Here’s where we share all the cool projects we’ve come across. Ones that inspire, surprise and touch the heart. In all these ways we see how artists open new avenues for change. Click on the categories below to browse our directory of projects. Enjoy!

5 Recent Things

Birding the Future

Birding the Future is a sound and stereoscopic installation that brings extinct birds back to life. Reflecting on the role of birds as warning messengers and their disappearance as part of the ‘sixth extinction’, the project asks: “What does it mean that we can only see and hear extinct species through technology?

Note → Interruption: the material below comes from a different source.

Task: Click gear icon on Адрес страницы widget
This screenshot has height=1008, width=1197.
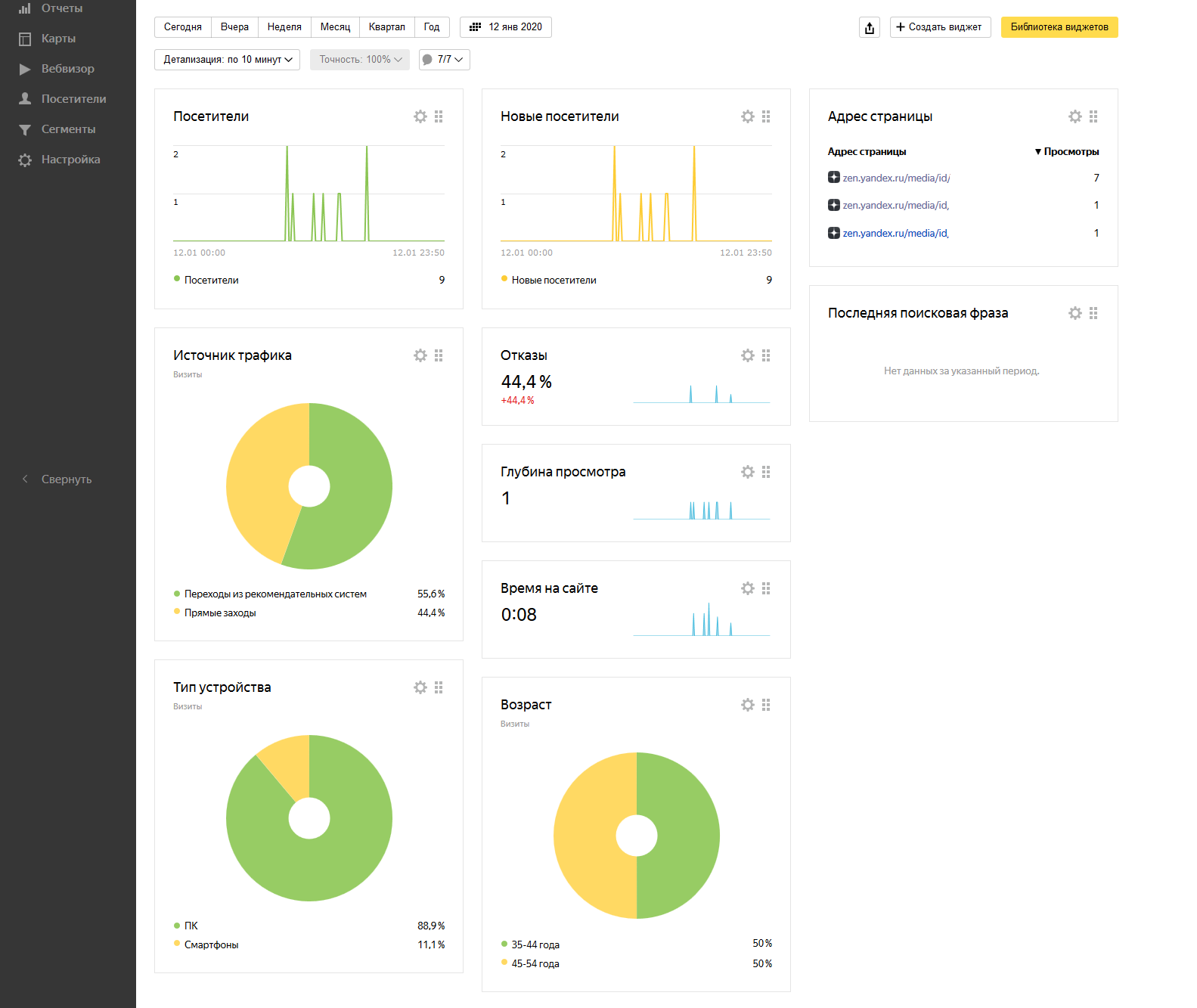Action: click(1075, 116)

How can traditional ecological knowledge be combined with technological advances to increase awareness of our role in the environment?”

Within Invisibility

Artist Jiayu Liu uses wind data from 40 Chinese cities to power a poetic installation that seeks to test the boundaries of data representation at the same time connecting us to a powerful force of nature. An innovative use of city data, we’re excited by what the work of this RCA graduate might bring to the realisation of more sensitive and sustainable urban environments.

Brickets

Could it take a a synthetic representation of nature to jolt us back into re-appreciating its beauty and our reliance upon it? That’s one the questions Pierre Proske is seeking to explore with his Brickets. So named for their chirping sounds and brickish size, the Brickets reinterpret data from local environmental sources such as the nearest home’s water usage, into animal like calls, which rise and ebb in response to one another, much like a synthesised colony of frogs, cicadas or crickets.

KiloWatt Hours

KiloWatt Hours, by Sydney based artist Tega Brain, uses lasers to inscribe in space the fluctuations of energy used by the surrounding building over time. KiloWatt Hours thus converts energy meter data into the readable form of an ‘energy clock.’, and the audience is prompted to consider the invisible consumption of energy in everyday life. Over time the laser light fades, and KiloWatt Hours forgets itself, in the same way we let our own energy use slip from memory.

Measuring Cup

A simple representation of Sydney’s climate data, Mitchell Whitelaw’s Measuring Cup makes it possible to hold the past 150 years of temperature information in the palm of your hand. Generated and printed using 3D technology, Measuring Cup uses temperature averages, like the rings of a tree, only stacked vertically. The result is delicate and beautiful, like the climate it represents, and it raises the question ‘what shape will it take in 10, 20 or 50 years?’

5 Random Things

Live Forever

Live Forever is the work of artists Jenna Didier and Oliver Hess whose practice Infranatural seeks to tie the built environment to the natural pulse of a living city. A Los Angeles fire station is host to the public art work, which acts as a barometer of the county’s fire risk through a web of humidity & temperature sensors stretched across the facade like a a growing vine. LED lights at each node flash across the building in shades of blue to red, making people aware of their environment, frequently warning them to take care with sparks and cigarettes.

Organograph

The Organographis the winning entry of San Jose city’s Climate Clock Initiative, which called for public art proposals to communicate and engage the public on climate change over a period of 100 years. An ambitious vision, the Organograph is a moving educational showcase that plants a path and garden depicting real-time concentrations of carbon in the atmosphere as well as average annual temperatures. Solar powered and standing at 5 stories when it is eventually built, the work has an associated education and communication strategy that ensures it will reach to many as a powerful communicator of otherwise intangible and invisible phenomena. The work of Geo Homsy, Chico MacMurtrie and Bill Washabaugh, the Organograph is an exemplar of inter-disciplinary collaboration.

Hyperion - Son of Uranus

Greenmeme’s Hyperion-Son of Uranus is a sculptural visualisation of the sewerage infrastructure of LA county, represented as a time-stamp in 2009. Commissioned for the new Environmental Learning Center for the Hyperion Wastewater Treatment plant, the grid-like structure bulges where pipes are largest creating a unique topography from volumetric data. Fashioned from recycled street signs collected from CalTrans over 3 years, Hyperion flashes green and silver as light hits the surface, a reminder of the multiple layers of infrastructure both visible and hidden.

Fish Bellies

A new interactive sculpture at the Texas State University Campus aims to draw comparisons between it’s students and it’s local river life. Representative of a school of fish, visitors can interact with Fish Bellies by climbing on it and influencing its colour changes. It’s creators, JB Public Art, hope that by drawing comparisons between the social behaviour of fish and of students, the latter can become curious and engaged in the ecology and biology specific to their campus.